Jugend-Internationale
- Editor: Willi Münzenberg
- Categories: Political magazine
- Frequency: Monthly
- Publisher: Secretariat of the International League of Socialist Youth Organisations
- Founder: International League of Socialist Youth Organisations
- Founded: 1915
- Final issue: 1928
- Country: Switzerland
- Based in: Zürich
- Language: German

= Jugend-Internationale =

Monthly communist youth magazine in Switzerland (1919–1928)

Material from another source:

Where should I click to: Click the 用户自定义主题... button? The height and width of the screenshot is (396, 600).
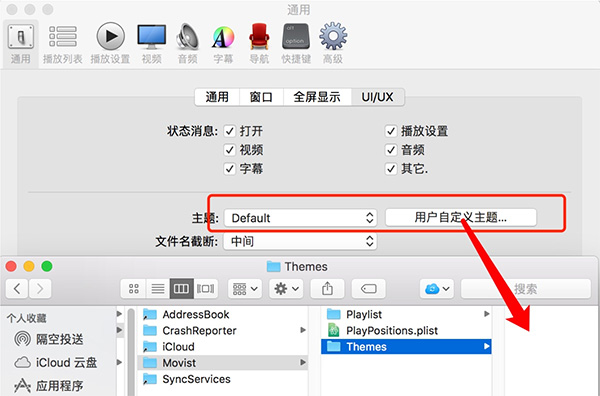(x=461, y=218)
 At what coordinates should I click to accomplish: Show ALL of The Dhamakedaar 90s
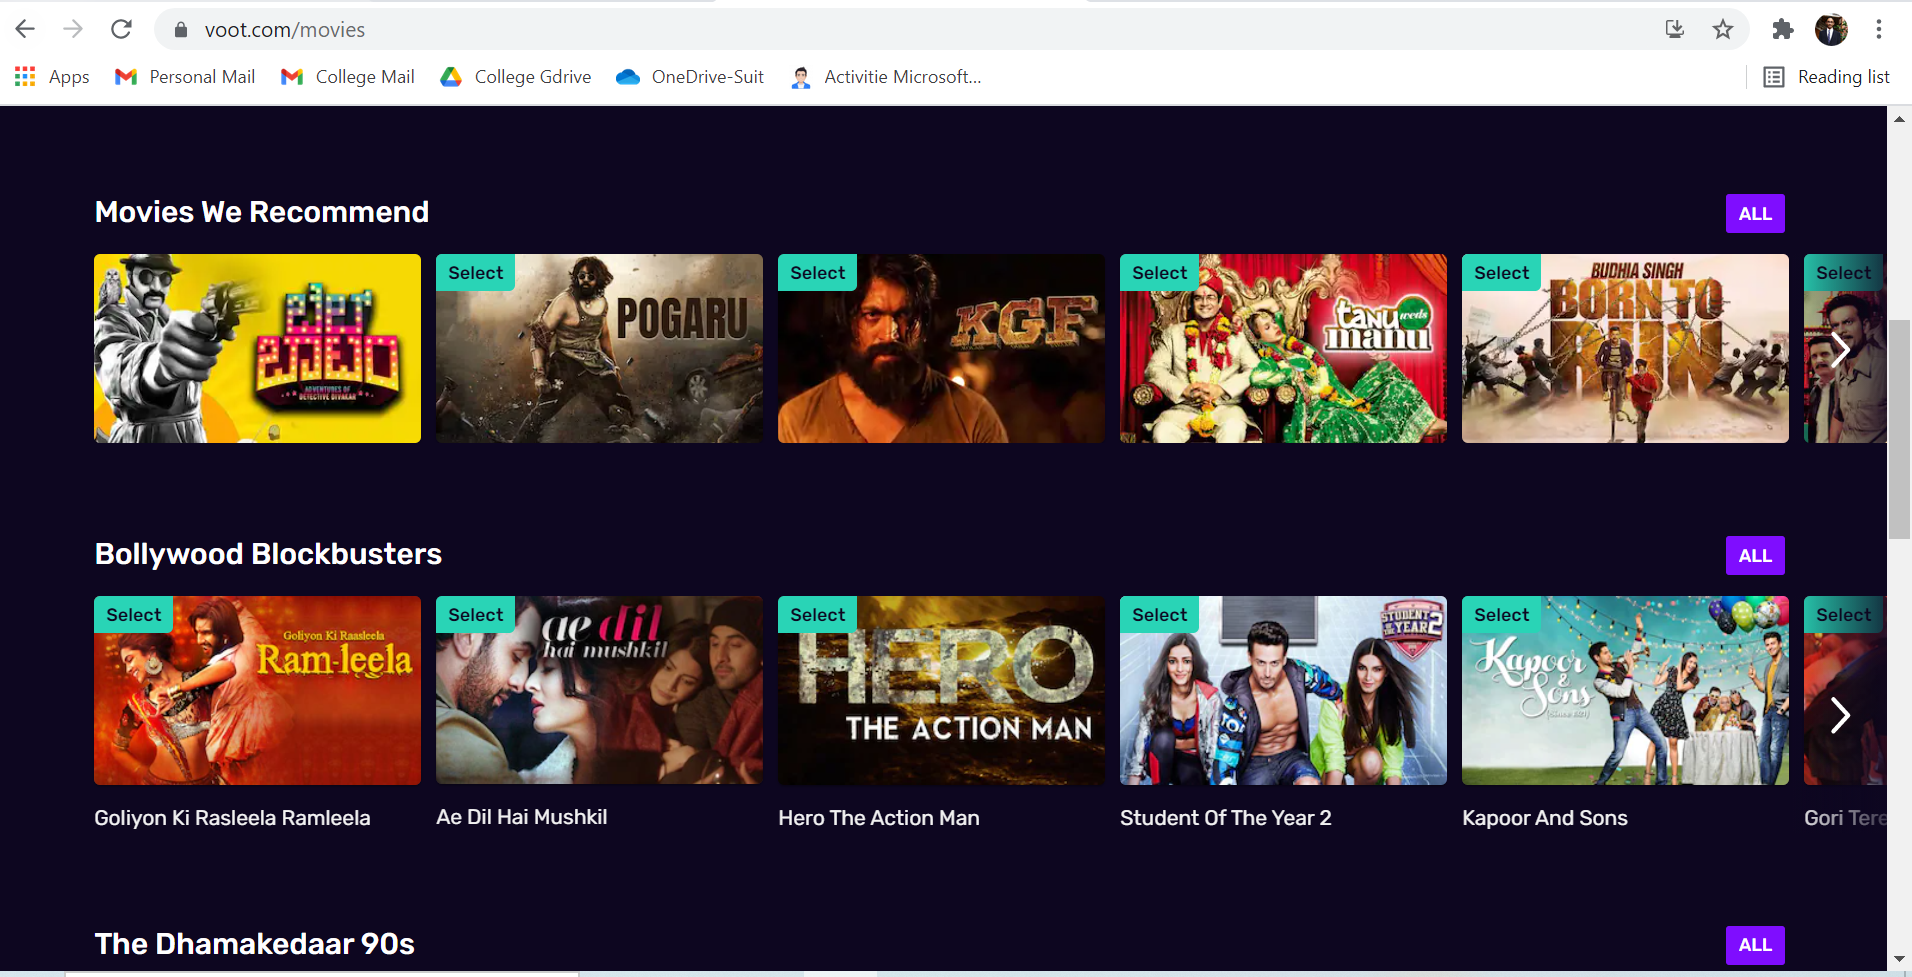(x=1755, y=945)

Jugend-Internationale (German for Youth International) was a monthly communist youth magazine which was published in Switzerland between 1915 and 1928. It was the official media outlet of the International League of Socialist Youth Organisations.

==History and profile==
Jugend-Internationale was launched in Zürich by the International League of Socialist Youth Organisations in 1915. Willi Münzenberg was named as its first editor. Its publisher was the secretariat of the organization. The magazine came out monthly, and its first eleven issues were published in Zürich until 1918. It supported the left-wing faction in the Swiss Social Democratic Party. Major contributors included many leading communists, including Vladimir Lenin, Leon Trotsky, Grigory Zinoviev, Karl Radek, Alexandra Kollontai, Karl Liebknecht, Otto Rühle, Eduard Bernstein, Friedrich Adler, and Robert Danneberg. György Lukács, a member of the Hungarian Communist Party, also published articles in Jugend-Internationale in 1921.

Eleven issues of Jugend-Internationale were also published in Russia, and four issues appeared in Denmark and Sweden. Its circulation was 160,000 copies in 1921. Jugend-Internationale folded in 1928.